Senior community figures endorse message by director of race-relations think tank The Runnymede Trust following a presentation this week

The Birmingham Jame Masjid mosque on Birchfield Road in Birmingham which has had its windows smashed with a sledgehammer. Photo credit: Aaron Chown/PA Wire
The Birmingham Jame Masjid mosque on Birchfield Road in Birmingham which has had its windows smashed with a sledgehammer. Photo credit: Aaron Chown/PA Wire

Senior Jewish representatives have welcomed the message from a race-equality think-tank that adherents of different religions must support one another if the UK is to rid itself of racism.

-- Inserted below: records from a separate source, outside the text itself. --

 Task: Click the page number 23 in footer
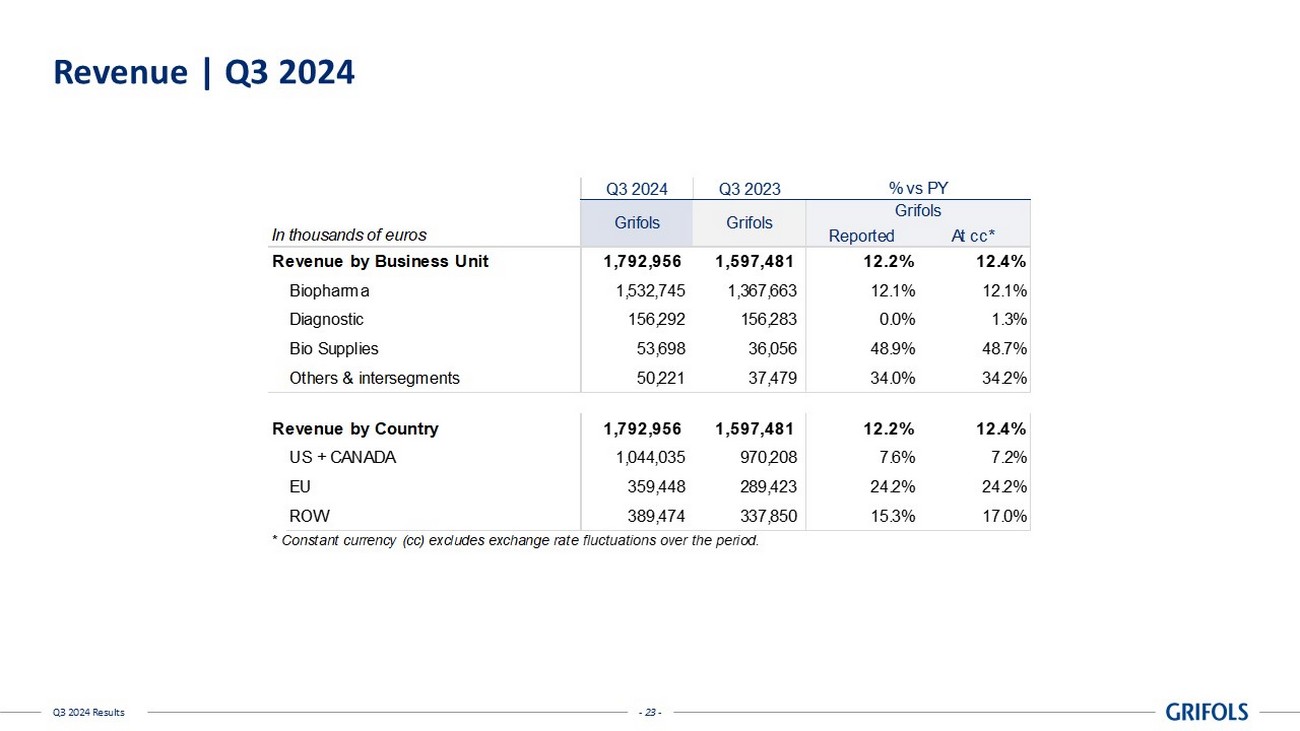[x=650, y=712]
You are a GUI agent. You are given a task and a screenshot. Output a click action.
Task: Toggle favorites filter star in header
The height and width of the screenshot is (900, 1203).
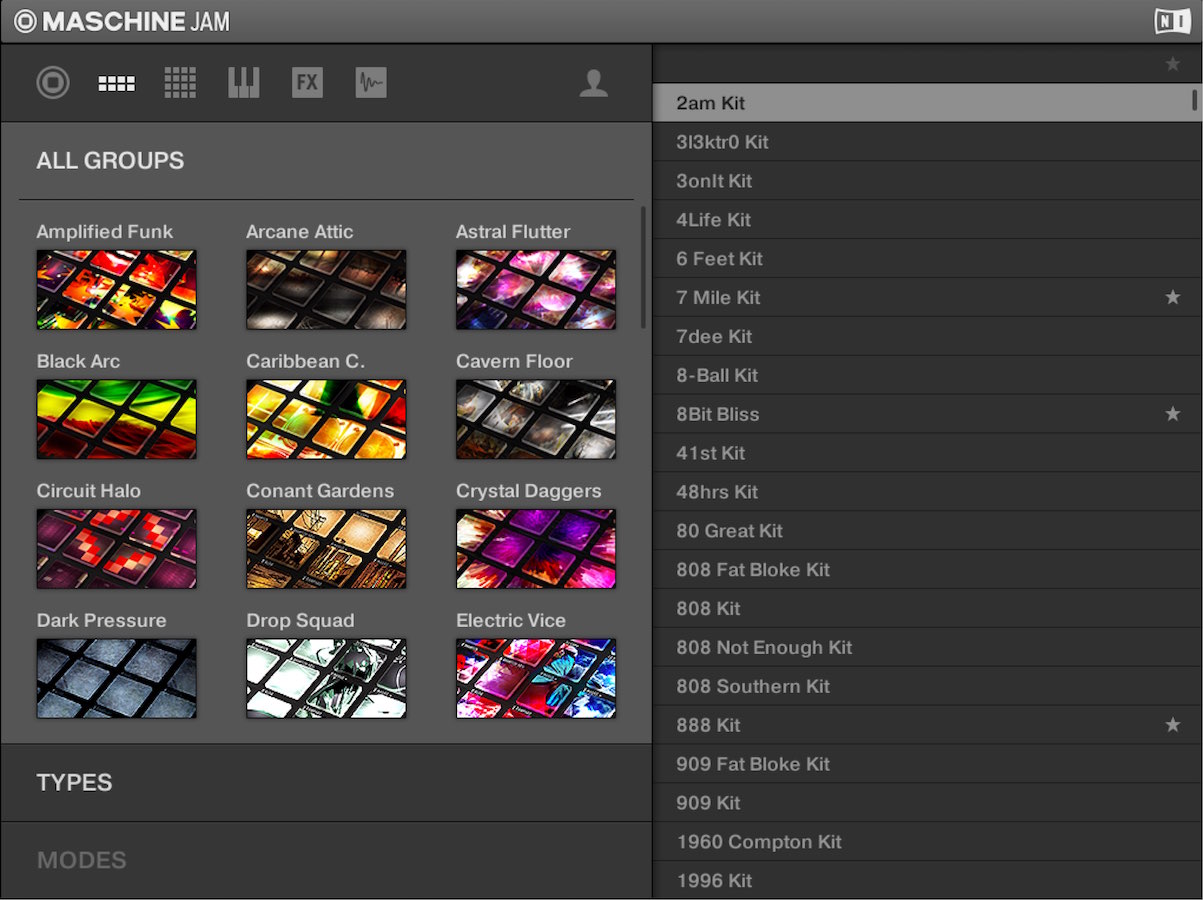coord(1173,64)
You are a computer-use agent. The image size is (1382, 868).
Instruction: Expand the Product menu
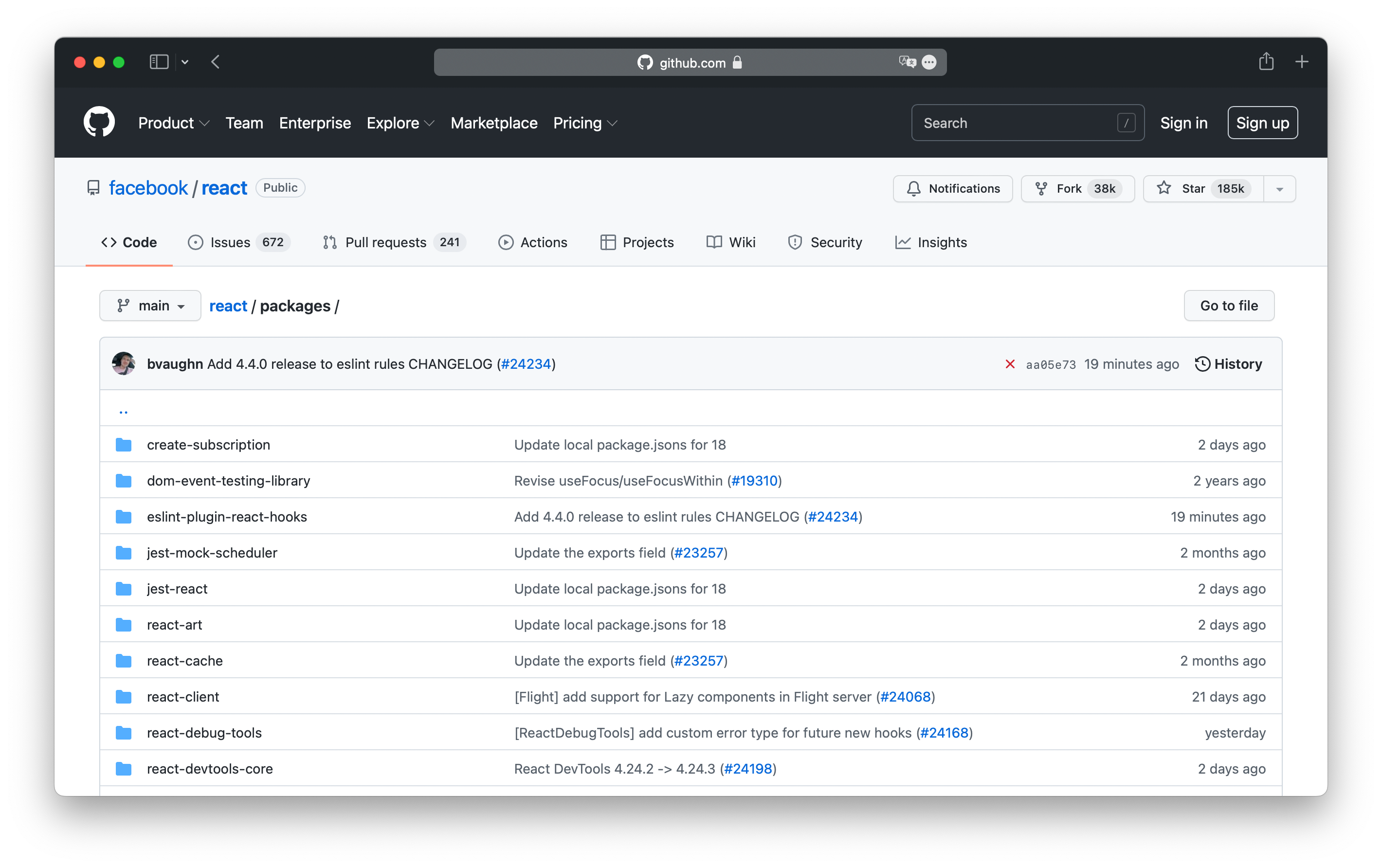(x=174, y=123)
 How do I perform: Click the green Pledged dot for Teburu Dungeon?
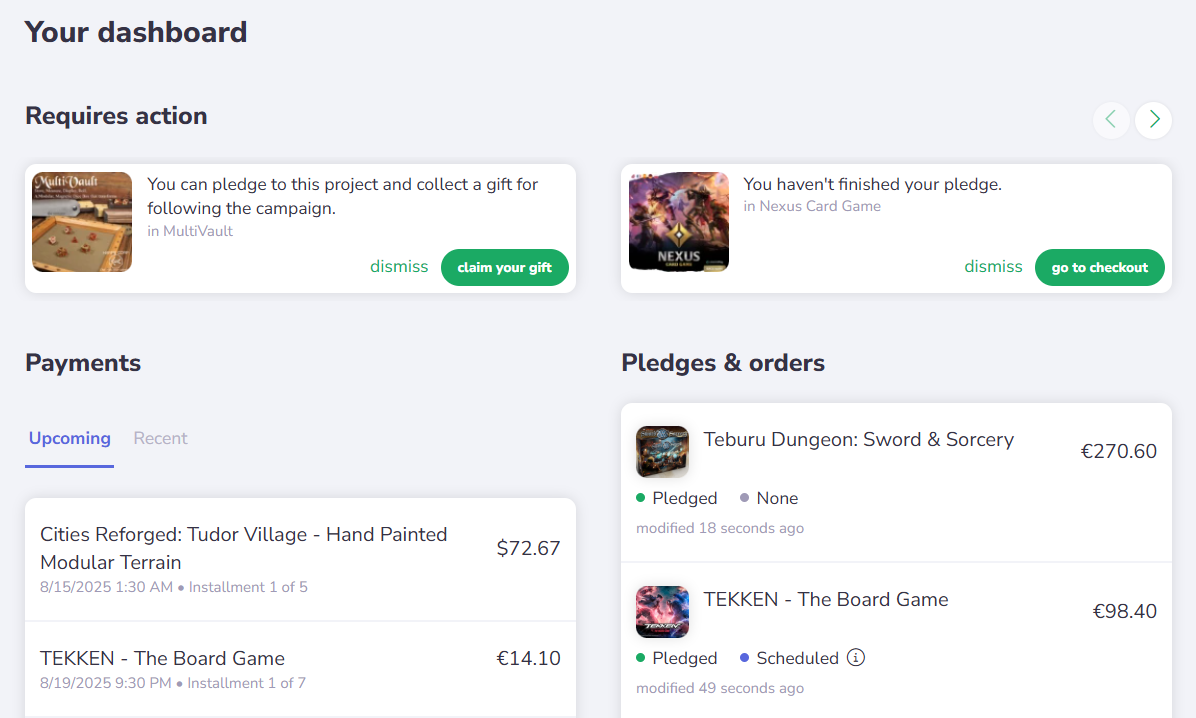[x=640, y=497]
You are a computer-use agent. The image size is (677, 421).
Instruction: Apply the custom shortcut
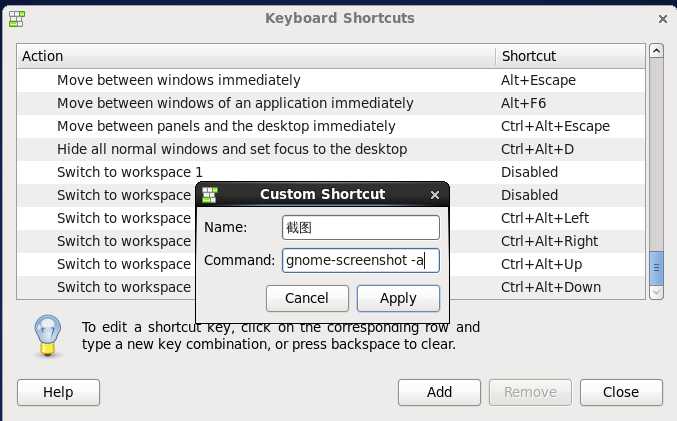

It follows a presentation from Dr Omar Khan, director of the race equality think-tank The Runnymede Trust, to representatives of the Board of Deputies, United Synagogue, Jewish Council for Racial Equality (JCORE), Community Security Trust (CST), Union of Jewish Students (UJS) and the Council of Christians and Jews.

Islamophobia has become a prominent issue after attacks on five mosques in Birmingham were reported just days after a white nationalist armed with a slew of weapons walked into two mosques in New Zealand and opened fire, killing 50.

Members of the community watch the presentation

“The best way any racism can be challenged is through solidarity and respect between communities to better understand and challenge the different racisms suffered by others as well as those suffered by one’s own community,” said Dr Khan.

Dr Edie Friedman of JCORE said: “Much has been written about of late about Islamophobia within political parties. We have seen a disturbing increase in Islamophobia since the Christchurch tragedy, which should sound alarm bells for all of us. We need to work together to combat all forms of racism within our communities and wider society.”